Salió del pueblo por callejuelas laterales y luego tomó un camino lleno de rodadas y cubierto en parte de maleza, apenas lo bastante ancho para el Jaguar. Al ver un portalón abierto con una amplia vista a los campos otoñales, se detuvo para comer, no sin antes apagar el teléfono móvil. Bajó del coche, se sentó contra uno de los postes de la portalada y cerró los ojos para escuchar el silencio. Era uno de esos momentos que más anhelaba en su ajetreada vida, en los que tenía la certeza de que nadie en el mundo sabía dónde estaba ni podía localizarlo. Una brisa de aroma dulzón transportó hasta él los casi imperceptibles sonidos del campo: el lejano canto de un pájaro imposible de identificar, el susurro del viento entre las altas hierbas, el crujido de una rama por encima de su cabeza. Después de comer, caminó a paso vigoroso unos setecientos metros, regresó al coche y puso rumbo a la A12 y Ballard’s Mere.

Un poco antes de lo que esperaba apareció el desvío; el mismo e imponente fresno -aunque ahora cubierto de hiedra y en franca decadencia- y, a su izquierda, dos casas bonitas con cuidados jardines. El estrecho camino, casi un sendero, estaba ligeramente hundido, y el crecido seto invernal que rodeaba el terraplén obstaculizaba la vista del cabo, de manera que sólo donde los arbustos eran menos espesos se vislumbraban las altas chimeneas de ladrillo y la cúpula sur del lejano Saint Anselm. No obstante, cuando llegó al acantilado y torció hacia el norte por la pedregosa carretera costera, Dalgliesh avistó el estrambótico edificio de ladrillo y piedra, tan colorido e irreal como un recortable de cartón contra el intenso azul del cielo. El edificio parecía moverse hacia él, llevando inexorablemente consigo imágenes de la adolescencia y vagos recuerdos de cambiantes estados de ánimo: alegría y dolor, incertidumbre y luminosa esperanza.

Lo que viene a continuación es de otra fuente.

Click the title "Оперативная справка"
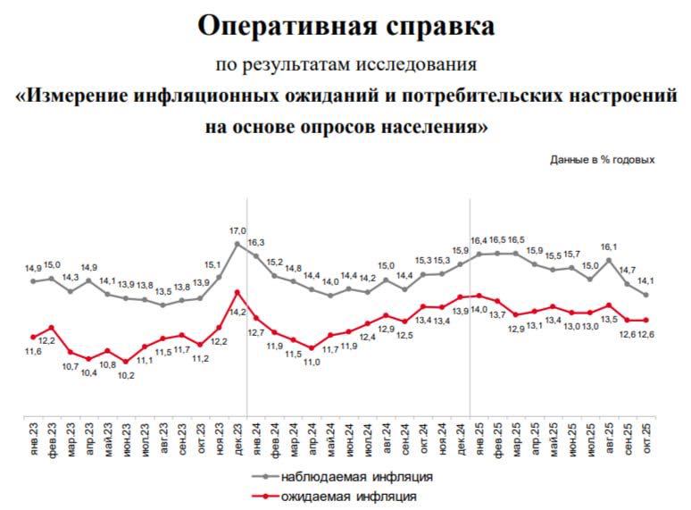(x=346, y=26)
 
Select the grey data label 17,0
(x=238, y=230)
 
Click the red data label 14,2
(x=237, y=312)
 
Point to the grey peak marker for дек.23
(x=237, y=243)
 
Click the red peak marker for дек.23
(x=237, y=291)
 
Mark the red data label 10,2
(x=126, y=375)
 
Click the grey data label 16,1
(x=609, y=247)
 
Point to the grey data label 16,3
(x=257, y=242)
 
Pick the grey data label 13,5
(x=163, y=291)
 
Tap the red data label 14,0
(x=480, y=309)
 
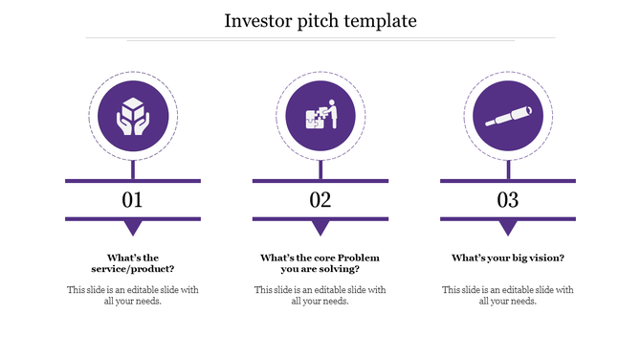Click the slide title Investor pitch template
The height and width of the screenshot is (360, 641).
(320, 20)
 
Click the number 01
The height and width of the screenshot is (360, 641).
(132, 200)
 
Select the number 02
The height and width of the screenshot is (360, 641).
(320, 200)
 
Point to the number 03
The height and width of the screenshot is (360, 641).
(507, 200)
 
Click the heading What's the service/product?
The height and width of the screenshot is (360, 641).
(132, 263)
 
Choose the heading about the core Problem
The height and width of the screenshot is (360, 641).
(320, 263)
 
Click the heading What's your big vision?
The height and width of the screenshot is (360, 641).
(507, 258)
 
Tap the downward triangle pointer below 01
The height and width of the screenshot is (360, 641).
(132, 228)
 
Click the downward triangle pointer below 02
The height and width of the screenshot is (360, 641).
(320, 228)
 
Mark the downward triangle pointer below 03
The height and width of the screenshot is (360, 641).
(507, 228)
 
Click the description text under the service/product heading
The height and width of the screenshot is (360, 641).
(132, 295)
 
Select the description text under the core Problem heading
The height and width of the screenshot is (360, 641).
(320, 295)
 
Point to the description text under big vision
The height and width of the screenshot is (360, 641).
(507, 295)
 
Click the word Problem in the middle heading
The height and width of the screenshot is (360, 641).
(359, 258)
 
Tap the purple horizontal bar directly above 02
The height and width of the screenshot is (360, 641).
(320, 180)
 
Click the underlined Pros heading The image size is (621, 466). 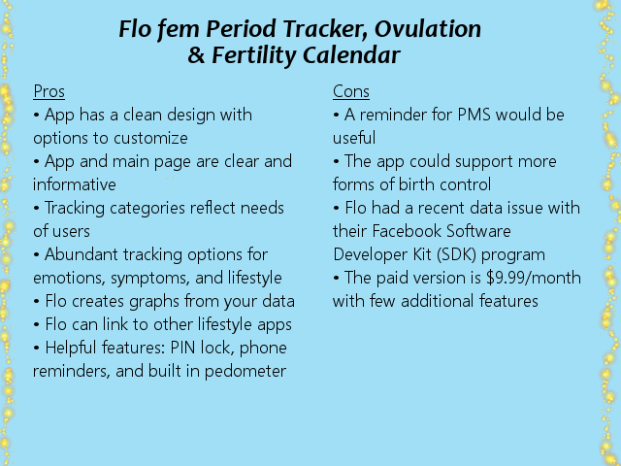pyautogui.click(x=49, y=91)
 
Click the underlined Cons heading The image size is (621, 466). pyautogui.click(x=351, y=91)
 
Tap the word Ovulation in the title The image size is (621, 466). pyautogui.click(x=428, y=29)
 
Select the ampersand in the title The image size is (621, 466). pyautogui.click(x=196, y=55)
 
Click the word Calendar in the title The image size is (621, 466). pyautogui.click(x=351, y=55)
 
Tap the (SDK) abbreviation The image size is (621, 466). pyautogui.click(x=456, y=254)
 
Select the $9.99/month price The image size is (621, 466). pyautogui.click(x=534, y=278)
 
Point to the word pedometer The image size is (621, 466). pyautogui.click(x=245, y=371)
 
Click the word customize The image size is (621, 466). pyautogui.click(x=150, y=138)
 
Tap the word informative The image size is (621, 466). pyautogui.click(x=75, y=184)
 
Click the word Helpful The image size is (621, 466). pyautogui.click(x=71, y=348)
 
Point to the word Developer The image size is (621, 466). pyautogui.click(x=371, y=254)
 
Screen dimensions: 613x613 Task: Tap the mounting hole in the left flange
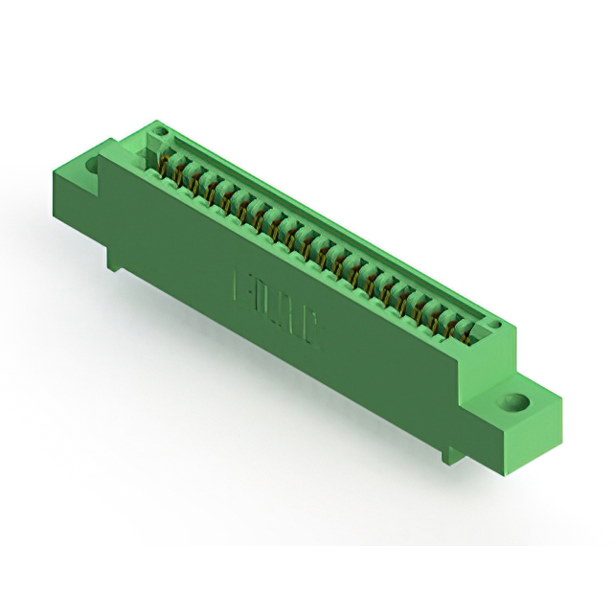coord(93,165)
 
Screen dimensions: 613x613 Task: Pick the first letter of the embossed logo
coord(242,285)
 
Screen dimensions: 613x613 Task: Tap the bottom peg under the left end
coord(114,259)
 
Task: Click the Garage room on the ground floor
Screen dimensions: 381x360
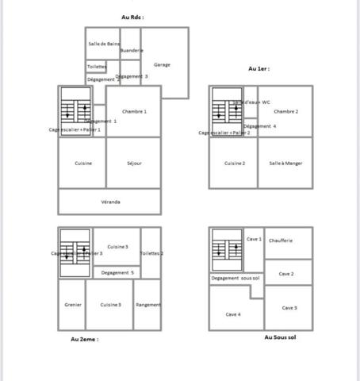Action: [x=162, y=64]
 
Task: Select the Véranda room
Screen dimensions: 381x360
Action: [x=110, y=202]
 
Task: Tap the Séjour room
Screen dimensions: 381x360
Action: [x=134, y=164]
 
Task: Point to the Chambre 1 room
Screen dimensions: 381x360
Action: [x=134, y=112]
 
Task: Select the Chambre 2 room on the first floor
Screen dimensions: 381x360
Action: [x=285, y=112]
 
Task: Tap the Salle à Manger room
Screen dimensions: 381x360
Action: [x=285, y=163]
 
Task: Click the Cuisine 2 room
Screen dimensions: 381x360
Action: [x=234, y=163]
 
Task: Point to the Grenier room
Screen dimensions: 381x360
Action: [x=72, y=305]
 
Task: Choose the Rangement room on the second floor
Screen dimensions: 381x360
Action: [x=148, y=305]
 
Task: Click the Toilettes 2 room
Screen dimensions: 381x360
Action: [x=151, y=253]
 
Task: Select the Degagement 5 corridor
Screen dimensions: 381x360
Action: [x=117, y=272]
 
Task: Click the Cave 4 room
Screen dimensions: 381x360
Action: [x=232, y=314]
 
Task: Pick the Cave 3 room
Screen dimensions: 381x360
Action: [x=289, y=308]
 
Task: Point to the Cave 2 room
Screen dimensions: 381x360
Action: [x=285, y=273]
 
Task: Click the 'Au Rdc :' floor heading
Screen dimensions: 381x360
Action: [x=132, y=17]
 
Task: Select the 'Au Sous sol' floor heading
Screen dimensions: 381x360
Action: [x=281, y=337]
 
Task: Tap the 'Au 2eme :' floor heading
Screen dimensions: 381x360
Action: [x=85, y=339]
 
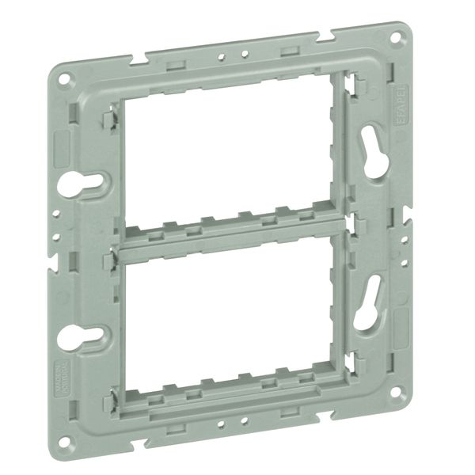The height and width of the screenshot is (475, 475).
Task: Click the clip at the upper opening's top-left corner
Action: click(x=111, y=119)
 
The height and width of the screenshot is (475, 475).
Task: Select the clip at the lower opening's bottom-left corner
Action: click(x=117, y=393)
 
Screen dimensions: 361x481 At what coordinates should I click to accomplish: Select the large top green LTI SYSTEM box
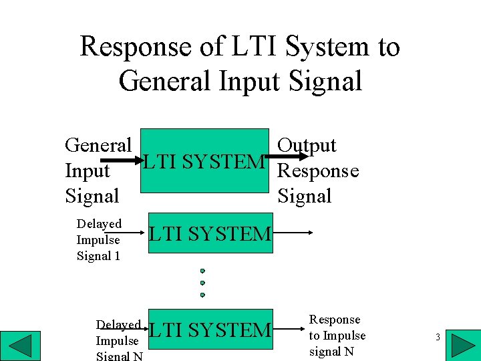(204, 161)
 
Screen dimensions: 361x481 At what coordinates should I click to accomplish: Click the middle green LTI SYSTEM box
(210, 233)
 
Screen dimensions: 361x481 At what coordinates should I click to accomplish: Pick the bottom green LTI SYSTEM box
(210, 330)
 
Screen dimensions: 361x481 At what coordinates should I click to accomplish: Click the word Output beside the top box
(307, 146)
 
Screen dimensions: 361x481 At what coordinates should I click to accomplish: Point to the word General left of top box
(98, 146)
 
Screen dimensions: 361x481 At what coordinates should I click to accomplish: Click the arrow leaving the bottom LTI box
(288, 330)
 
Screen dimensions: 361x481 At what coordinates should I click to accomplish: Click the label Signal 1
(98, 255)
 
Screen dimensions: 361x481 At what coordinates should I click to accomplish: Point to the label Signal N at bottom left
(120, 356)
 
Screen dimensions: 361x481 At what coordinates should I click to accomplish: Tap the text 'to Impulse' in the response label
(337, 336)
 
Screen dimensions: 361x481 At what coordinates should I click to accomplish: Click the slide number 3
(438, 338)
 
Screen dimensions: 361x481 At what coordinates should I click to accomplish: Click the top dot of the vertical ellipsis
(202, 271)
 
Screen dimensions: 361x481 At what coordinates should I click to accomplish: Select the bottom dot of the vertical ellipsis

El edificio no parecía haber cambiado. Las dos ruinosas torres de estilo Tudor, por entre cuyas grietas asomaban malas hierbas, todavía montaban guardia en la entrada del patio delantero, y al pasar entre ellas Dalgliesh admiró de nuevo la casa, esta vez en todo su complejo y autoritario esplendor.

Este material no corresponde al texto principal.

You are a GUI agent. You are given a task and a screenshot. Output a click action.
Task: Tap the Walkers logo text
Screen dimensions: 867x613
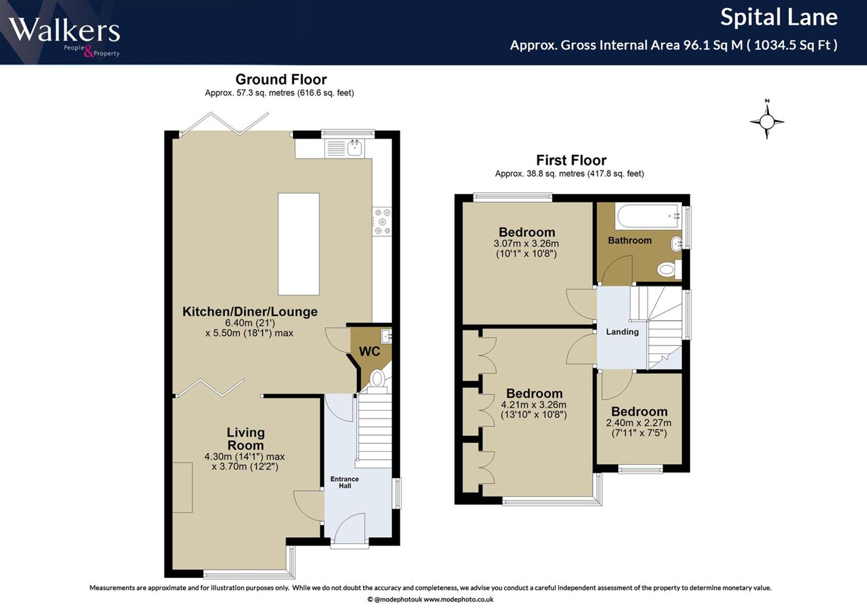pos(64,30)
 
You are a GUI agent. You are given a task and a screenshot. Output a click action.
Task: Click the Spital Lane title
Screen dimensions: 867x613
pos(779,17)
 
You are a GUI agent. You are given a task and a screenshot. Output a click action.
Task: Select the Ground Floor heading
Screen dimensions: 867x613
pos(281,79)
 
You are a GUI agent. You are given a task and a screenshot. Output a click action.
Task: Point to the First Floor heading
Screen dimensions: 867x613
pos(571,160)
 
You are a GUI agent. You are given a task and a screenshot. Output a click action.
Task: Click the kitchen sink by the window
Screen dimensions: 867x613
pos(355,148)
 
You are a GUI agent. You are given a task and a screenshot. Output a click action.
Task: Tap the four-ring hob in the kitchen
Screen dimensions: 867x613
pos(382,221)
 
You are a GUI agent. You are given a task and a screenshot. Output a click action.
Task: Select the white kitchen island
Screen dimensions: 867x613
pos(299,244)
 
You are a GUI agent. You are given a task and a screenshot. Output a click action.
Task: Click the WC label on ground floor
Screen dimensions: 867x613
pos(369,351)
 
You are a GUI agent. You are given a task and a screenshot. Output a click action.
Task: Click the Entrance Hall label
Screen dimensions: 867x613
pos(345,482)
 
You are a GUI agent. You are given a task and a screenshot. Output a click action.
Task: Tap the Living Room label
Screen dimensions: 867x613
pos(245,438)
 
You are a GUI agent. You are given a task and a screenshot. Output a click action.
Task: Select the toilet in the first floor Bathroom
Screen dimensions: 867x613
pos(669,270)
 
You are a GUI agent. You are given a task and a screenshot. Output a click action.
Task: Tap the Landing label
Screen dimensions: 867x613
pos(622,332)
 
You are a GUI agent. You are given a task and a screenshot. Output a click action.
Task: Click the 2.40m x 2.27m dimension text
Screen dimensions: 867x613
pos(639,423)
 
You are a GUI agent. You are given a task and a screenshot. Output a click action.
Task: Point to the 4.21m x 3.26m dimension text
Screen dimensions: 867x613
pos(534,405)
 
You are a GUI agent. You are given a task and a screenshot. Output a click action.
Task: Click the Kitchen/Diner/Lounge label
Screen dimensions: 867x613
pos(250,311)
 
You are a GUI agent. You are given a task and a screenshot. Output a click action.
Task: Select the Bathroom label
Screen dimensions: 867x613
pos(629,240)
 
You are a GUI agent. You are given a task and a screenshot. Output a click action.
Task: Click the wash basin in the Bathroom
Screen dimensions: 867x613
pos(676,244)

Durante su adolescencia había imperado una actitud de desprecio hacia la arquitectura victoriana, y a la sazón él había contemplado el edificio con el debido desdén, aunque sintiéndose ligeramente culpable por ello. El arquitecto, quizá presionado por el propietario original, había incorporado todos los detalles al uso: chimeneas altas, miradores, una cúpula central, una torre al sur, una fachada almenada y un enorme porche de piedra. No obstante, Dalgliesh pensó que el resultado era menos discordante y monstruoso de lo que le había parecido en su juventud, y que el arquitecto había conseguido al menos un equilibrio y unas proporciones no del todo desagradables en su dramática mezcla de romanticismo medieval, estilo neogótico y domesticidad victoriana.